À livre ouvert
La vie ne permet pas toujours le plein épanouissement d'une passion mais tenace, elle trouve souvent le moyen de s'immiscer dans les parcours de tout un chacun.
La boutique de la buraliste Marie-Luce avec un vrai comptoir de librairie (photos de D. Sherwin-White)
Ce jour-là, heure creuse dans la boutique, Marie Luce, buraliste, la soixantaine, fait un paquet cadeau. Ses gestes sont précis, appliqués, soignés.
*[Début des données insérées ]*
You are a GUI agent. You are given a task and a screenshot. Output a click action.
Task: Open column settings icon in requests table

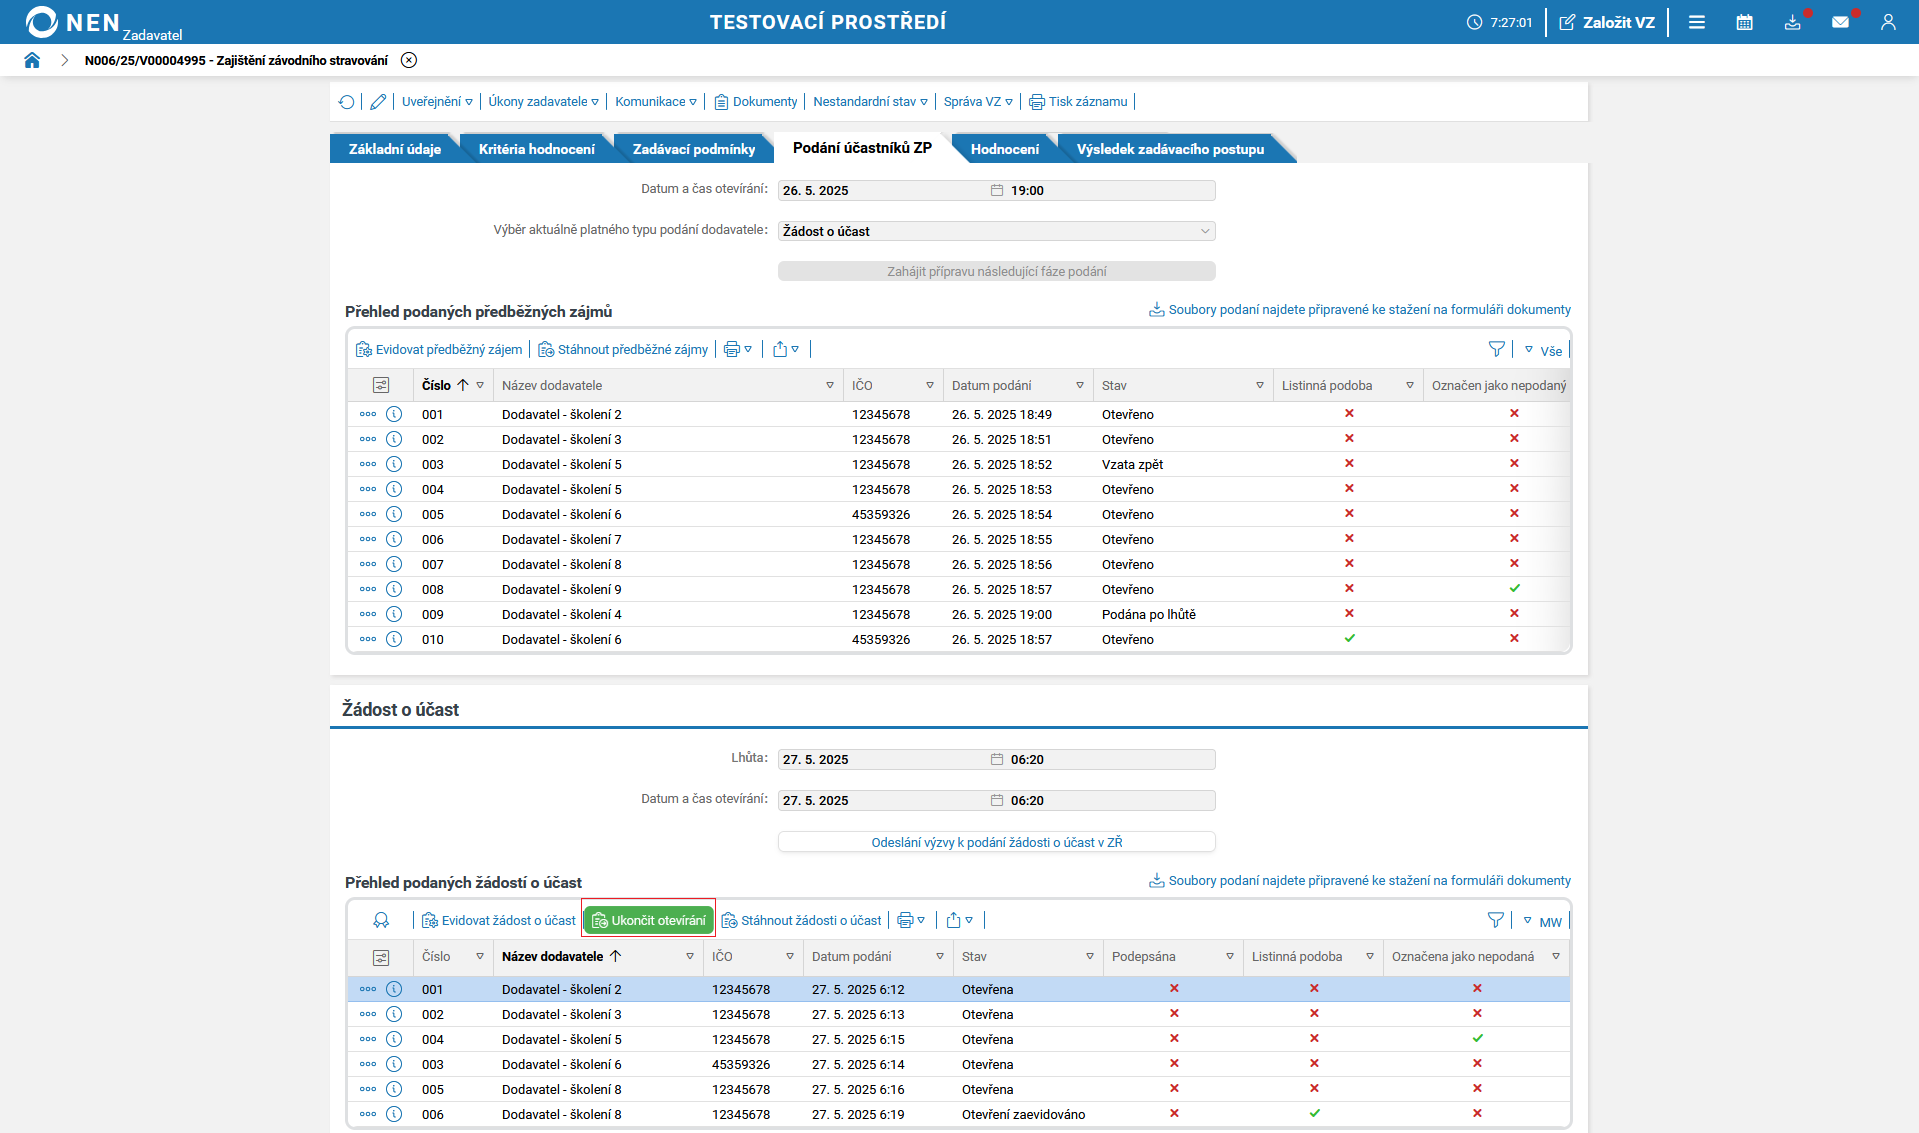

Le message muet livré par ses mains étant insuffisant, elle clame : « Ah ! Si j'avais pu passer le diplôme de libraire ; c'était mon rêve. » Ses mots claquent, mélange contrasté d'enthousiasme et de regret.
Le livre et plus
Marie-Luce donne d'elle une image souriante et toujours un mot gentil à chacun. Elle nomme certains clients par leur prénom. Son quotidien : les journaux, le tabac, les jeux, les cafés.
Dans cet univers en apparence très banal, animé par un va et vient incessant, trône à l'entrée un petit comptoir où sont alignés des romans auréolés en cette fin d'année des prix reçus par les auteurs et des ouvrages sur Bordeaux et sa région.
Cet îlot littéraire est sa bulle d'oxygène, il existe depuis 10 ans. « J'aime partager mes découvertes, conseiller. » dit-elle avec fierté. Elle n'hésite pas à demander la description de la personne pour laquelle l'achat est fait, ses goûts, son métier etc. Un jour, une maman désespérée par l'aversion de son ado pour la lecture, vient la trouver et s'épanche. Marie-Luce, après une écoute attentive, fait un choix. Plus tard la mère fera un retour enchantée par la réaction de son fils. Et si la relation établie avait joué plus que le choix du livre.
Le livre vivant
La gestion de ce petit univers n'est pas simple. Deux cents livres sont en stock, une centaine en exposition. Beaucoup de livres sont édités. Pour faire ses choix, Marie-Luce écoute la radio, consulte les revues et en particulier un semestriel Boocks très spécialisé. N'ayant pas la télévision par choix, elle consacre son temps libre à la lecture. Son enthousiasme actuel va au prix Goncourt dont l'auteur, brillant écrivain, mérite selon elle cette année la récompense. « C'est très bien écrit et riche au plan humain. » dira-t-elle, prête à raconter plus.
Deux maisons d'édition, une à Toulouse pour la littérature, le paiement est immédiat, les invendus sont remboursés. Une autre en Charente pour les livres régionaux, c'est le principe du dépôt vente, quand elle rend les invendus, elle règle ses ventes. Les prix des livres sont imposés quel que soit le lieu de vente en France, un rabais de 5 % est autorisé. Au fil des ans, elle a fidélisé une clientèle diversifiée qui, outre pour l'achat, vient aussi pour le conseil et l'échange.
Le chemin sinueux
Quel chemin parcouru pour conjuguer revenus de vie et passion des livres.
« Enfant, la lecture était un enchantement, puis je suis partie tôt de chez moi, il n'y avait pas d'argent, j'ai claqué la porte. » Les années se sont écoulées, à son insu son rêve mûrissait. À la quarantaine, elle reprend des études, « j'en ai bavé » son choix se porte sur une formation de créateur d'entreprise, elle en sort première en présentant l'entreprise la plus réaliste et originale : une brasserie littéraire. Elle concrétise son projet aidée par le Goethe Institut qui lui prête des locaux, elle devient animatrice pendant cinq ans d'une auberge où elle invite des artistes et écrivains régionaux...
Quand l'opportunité s'est présentée pour devenir cogestionnaire de ce bureau de tabac. Même si le projet était éloigné de son désir premier, elle a franchi le pas. Mais Marie-Luce n'a pas écrit son dernier mot, elle envisage à la retraite de continuer à faire vivre sa passion des livres et la partager.
Selon l'étymologie latine, le mot passion signifie « souffrir, supporter ». Malgré cette origine, « les vrais passions donnent des forces en donnant
du courage »(1) Cette remarque de Voltaire illustre le chemin de vie de cette femme et celui de beaucoup d'êtres humains.